── TEXT BLOCK
One of my favorite blogs is a curmudgeon from a city I used to live in reporting on the gangs there. It’s his entire life and he’s been at it for probably 20 years now.

Even subjects that aren’t local interest are usually produced at a loss. Forums can often attract subject matter experts who discuss issues like this effectively altruistically (vs. platforms like YouTube where it almost always a commercial interest). The general trend is for these communities to fall apart as new users alienate the subject matter experts by being uneducated, presumptuous, and impolite (usually in that order).

Given the comparatively lax moderation of Hacker News, I’m surprised it has held out as long as it has. It’s nowhere near as good as it was even five years ago, but it’s still one of the only online spaces I visit everyday. There are a lot of people here (older guys especially) who could be doing anything else with their time, but spend at least a portion of it providing the discussion that makes this place so interesting to visit.

This is a dynamic you also see in education; anyone qualified to work as a journalist could probably make more money doing something else (“Those who can’t do, teach,”), so you select for a group that is either incompetent to be reporting on the stories they are covering, technically competent but unreliable because they grift to subsidize the field’s lower earning potential, or are technically competent but independently wealthy and thus potentially unaware of certain issues.
────
▶ _BRIEF 1_: Retype the records character for character, starting at the line containing "2576x1101 pixels." and ending at the last line of the records, with both of those lines included.
The comment above and the records that come after it were taken from unrelated sources.
── MATERIAL TO PROCESS
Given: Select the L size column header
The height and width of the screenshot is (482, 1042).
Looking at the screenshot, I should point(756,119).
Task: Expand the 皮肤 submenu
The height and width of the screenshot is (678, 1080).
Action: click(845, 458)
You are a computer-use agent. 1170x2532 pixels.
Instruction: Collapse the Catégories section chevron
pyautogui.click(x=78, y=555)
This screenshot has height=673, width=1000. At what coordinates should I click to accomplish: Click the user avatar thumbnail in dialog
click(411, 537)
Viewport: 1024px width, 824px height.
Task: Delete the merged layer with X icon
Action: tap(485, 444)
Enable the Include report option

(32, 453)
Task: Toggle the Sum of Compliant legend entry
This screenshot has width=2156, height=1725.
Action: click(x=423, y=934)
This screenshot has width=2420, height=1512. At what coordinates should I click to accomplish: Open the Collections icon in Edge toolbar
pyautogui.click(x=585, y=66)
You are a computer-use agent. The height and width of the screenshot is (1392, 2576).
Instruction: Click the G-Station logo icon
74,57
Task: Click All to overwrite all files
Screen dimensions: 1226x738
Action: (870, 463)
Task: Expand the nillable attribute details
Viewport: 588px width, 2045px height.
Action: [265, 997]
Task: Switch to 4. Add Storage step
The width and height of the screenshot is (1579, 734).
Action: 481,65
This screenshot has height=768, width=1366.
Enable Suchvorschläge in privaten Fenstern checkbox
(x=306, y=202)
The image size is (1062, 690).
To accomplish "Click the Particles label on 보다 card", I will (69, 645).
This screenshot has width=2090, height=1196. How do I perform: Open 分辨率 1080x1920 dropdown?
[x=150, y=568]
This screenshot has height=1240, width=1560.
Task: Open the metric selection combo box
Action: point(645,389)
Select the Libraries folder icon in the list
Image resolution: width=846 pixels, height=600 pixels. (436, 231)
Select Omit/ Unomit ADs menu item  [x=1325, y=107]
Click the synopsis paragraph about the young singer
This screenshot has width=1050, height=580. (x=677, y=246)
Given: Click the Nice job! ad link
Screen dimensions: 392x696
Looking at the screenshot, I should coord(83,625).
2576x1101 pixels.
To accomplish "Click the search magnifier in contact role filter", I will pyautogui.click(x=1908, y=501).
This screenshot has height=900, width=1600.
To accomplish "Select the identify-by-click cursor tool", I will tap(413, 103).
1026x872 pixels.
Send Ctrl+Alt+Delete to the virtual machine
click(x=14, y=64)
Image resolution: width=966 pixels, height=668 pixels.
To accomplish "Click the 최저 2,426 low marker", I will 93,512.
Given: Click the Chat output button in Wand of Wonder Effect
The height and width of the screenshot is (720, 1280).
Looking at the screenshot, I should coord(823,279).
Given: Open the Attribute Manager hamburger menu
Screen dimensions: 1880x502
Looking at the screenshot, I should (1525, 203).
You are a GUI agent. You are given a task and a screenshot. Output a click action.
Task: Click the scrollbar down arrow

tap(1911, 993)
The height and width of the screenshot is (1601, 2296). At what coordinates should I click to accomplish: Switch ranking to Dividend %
────
▶ _BRIEF 2_: Echo the part of the comment starting at "This is a dynamic" and ending at "of certain issues.", word for word.

▶ _FULL RESPONSE 1_:
2576x1101 pixels.
To accomplish "Click the search magnifier in contact role filter", I will pyautogui.click(x=1908, y=501).
This screenshot has height=900, width=1600.
To accomplish "Select the identify-by-click cursor tool", I will tap(413, 103).
1026x872 pixels.
Send Ctrl+Alt+Delete to the virtual machine
click(x=14, y=64)
Image resolution: width=966 pixels, height=668 pixels.
To accomplish "Click the 최저 2,426 low marker", I will 93,512.
Given: Click the Chat output button in Wand of Wonder Effect
The height and width of the screenshot is (720, 1280).
Looking at the screenshot, I should coord(823,279).
Given: Open the Attribute Manager hamburger menu
Screen dimensions: 1880x502
Looking at the screenshot, I should (1525, 203).
You are a GUI agent. You are given a task and a screenshot. Output a click action.
Task: Click the scrollbar down arrow

tap(1911, 993)
The height and width of the screenshot is (1601, 2296). At what coordinates should I click to accomplish: Switch ranking to Dividend %

▶ _FULL RESPONSE 2_:
This is a dynamic you also see in education; anyone qualified to work as a journalist could probably make more money doing something else (“Those who can’t do, teach,”), so you select for a group that is either incompetent to be reporting on the stories they are covering, technically competent but unreliable because they grift to subsidize the field’s lower earning potential, or are technically competent but independently wealthy and thus potentially unaware of certain issues.